**REQUIRED WORK**
All lines from the one that contains "Click the OFFICE room type value" through the close of the entries below are to be repeated exactly, without any pictures.

Extracted data entries:
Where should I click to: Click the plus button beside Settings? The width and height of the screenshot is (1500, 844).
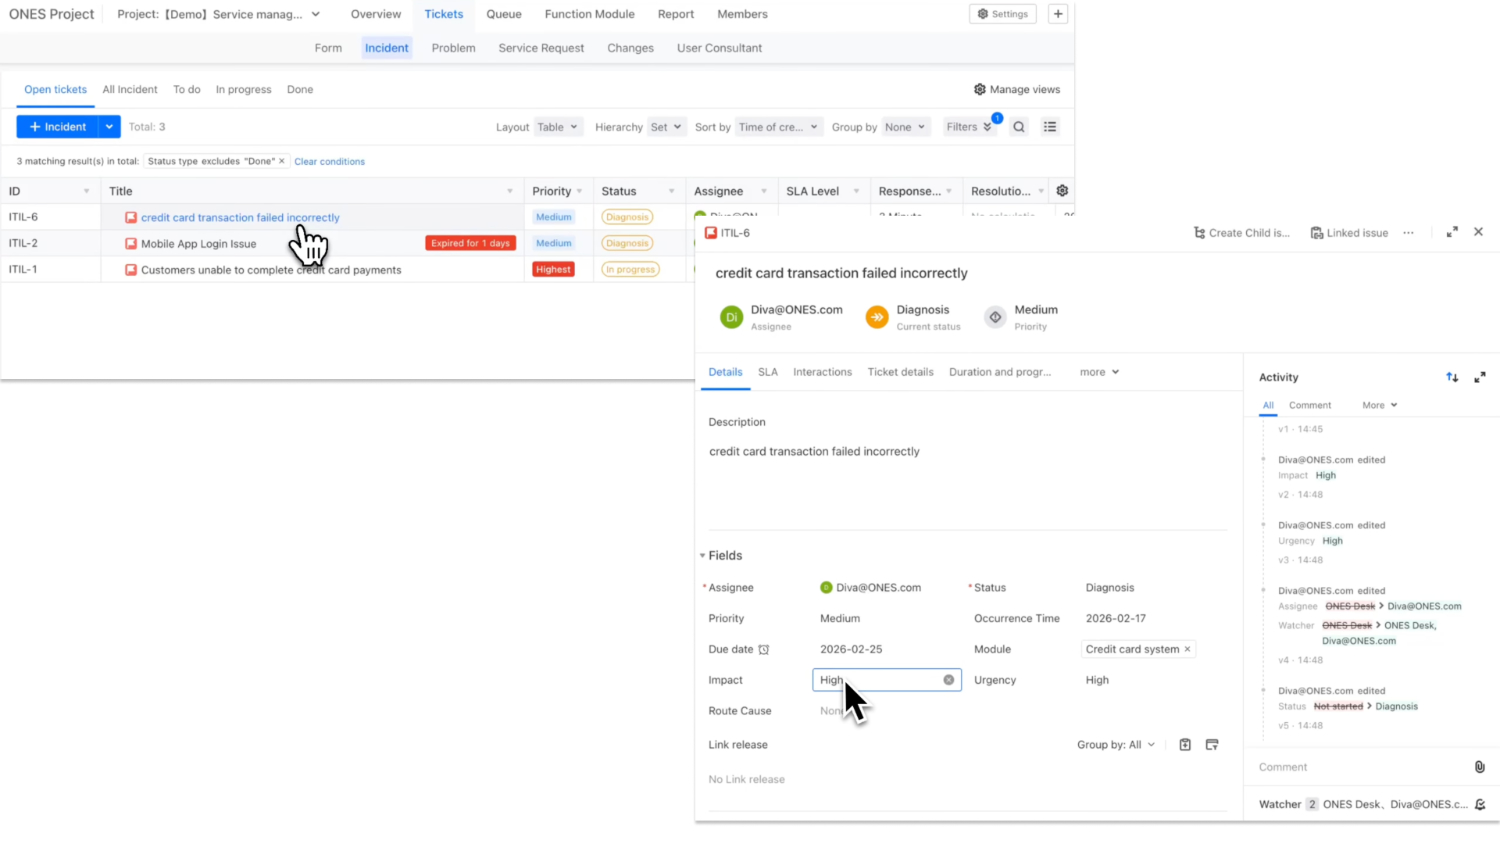pos(1057,14)
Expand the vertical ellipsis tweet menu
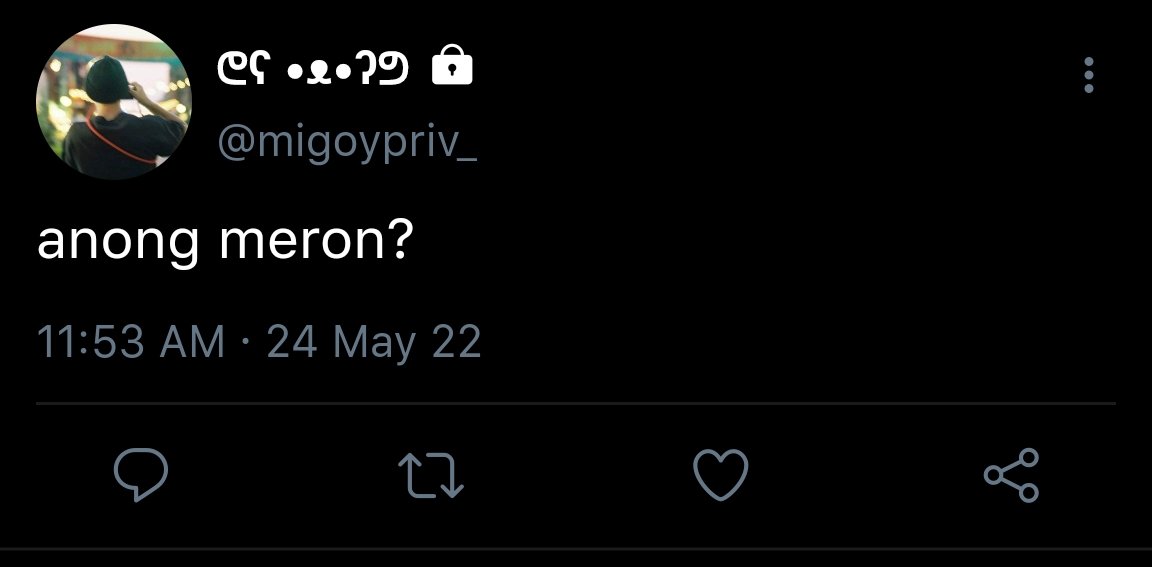 click(1089, 75)
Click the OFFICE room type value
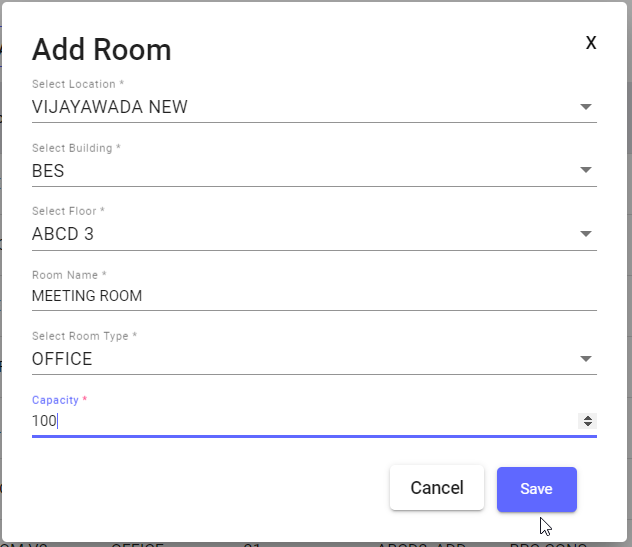Screen dimensions: 632x547 point(62,359)
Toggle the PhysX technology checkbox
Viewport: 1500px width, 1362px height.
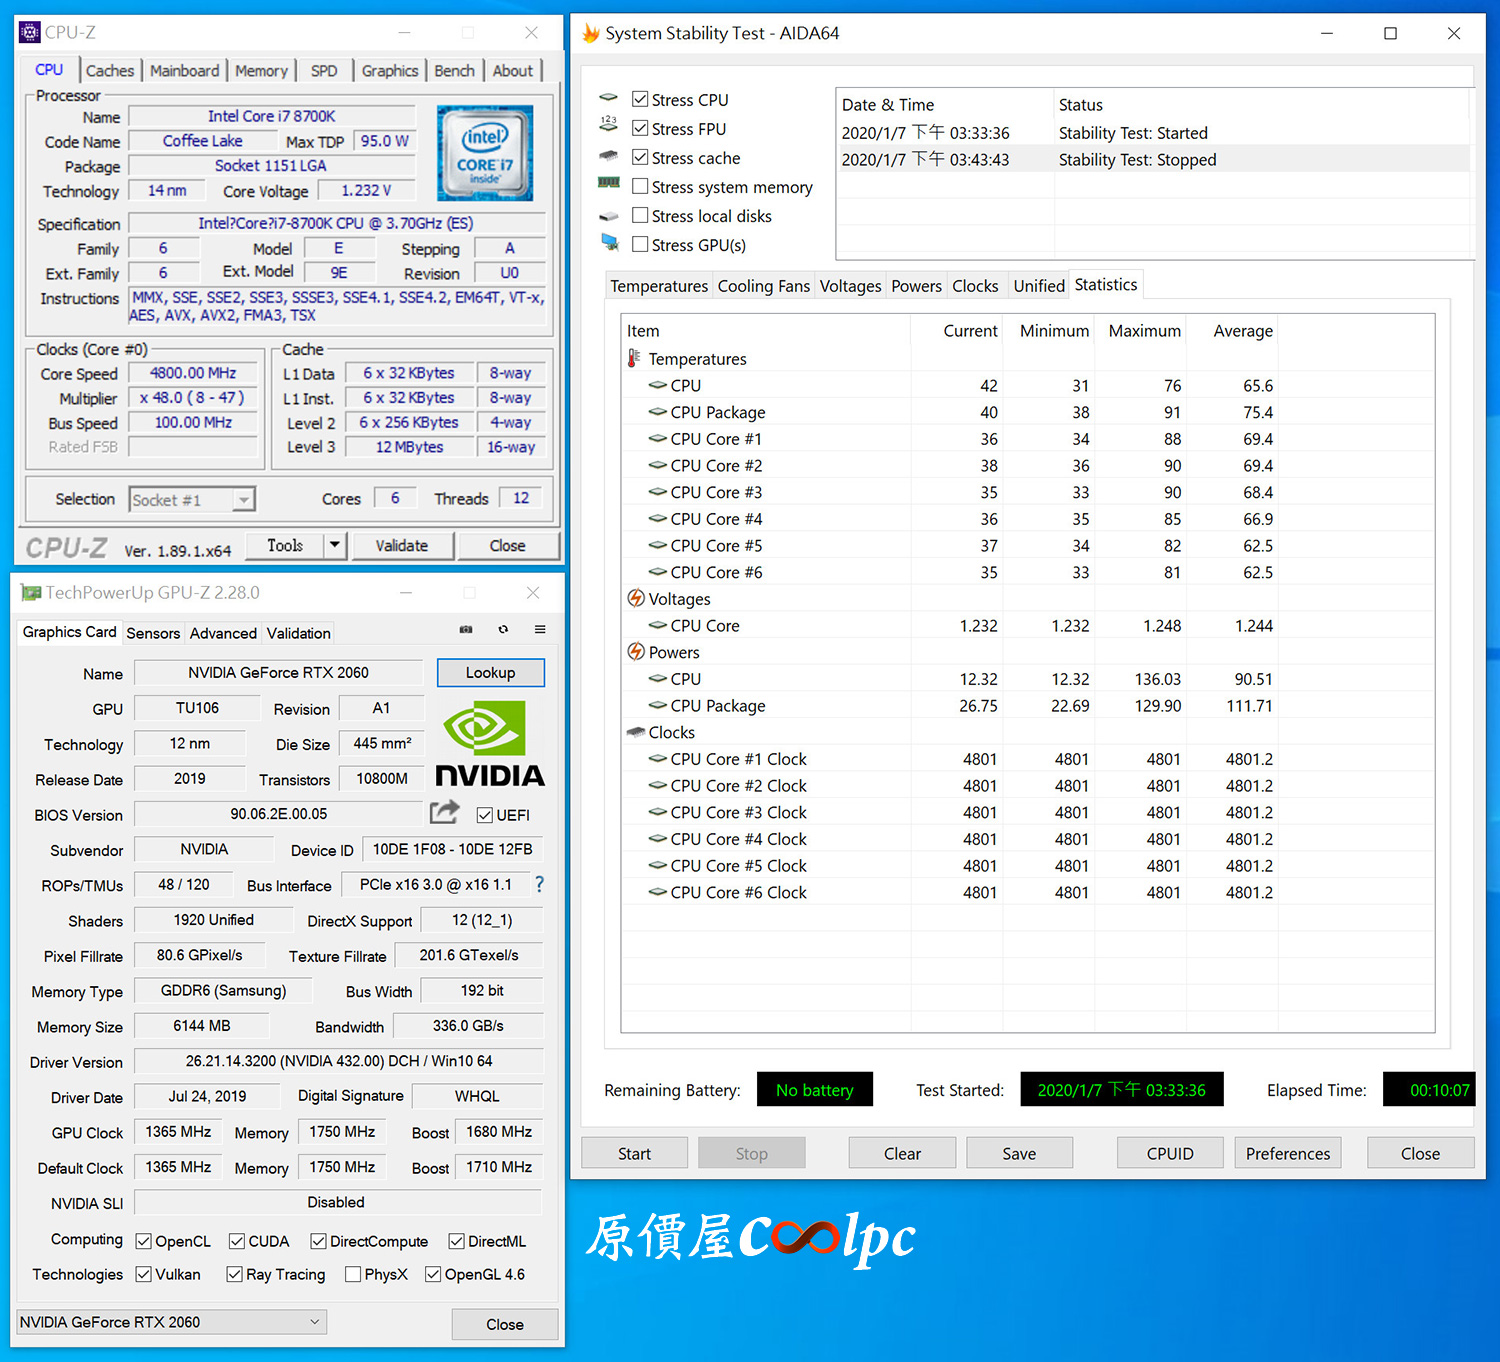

**SOLVED PROBLEM**
Click the OFFICE room type value
Screen dimensions: 632x547 point(62,359)
Toggle the PhysX technology checkbox
Viewport: 1500px width, 1362px height.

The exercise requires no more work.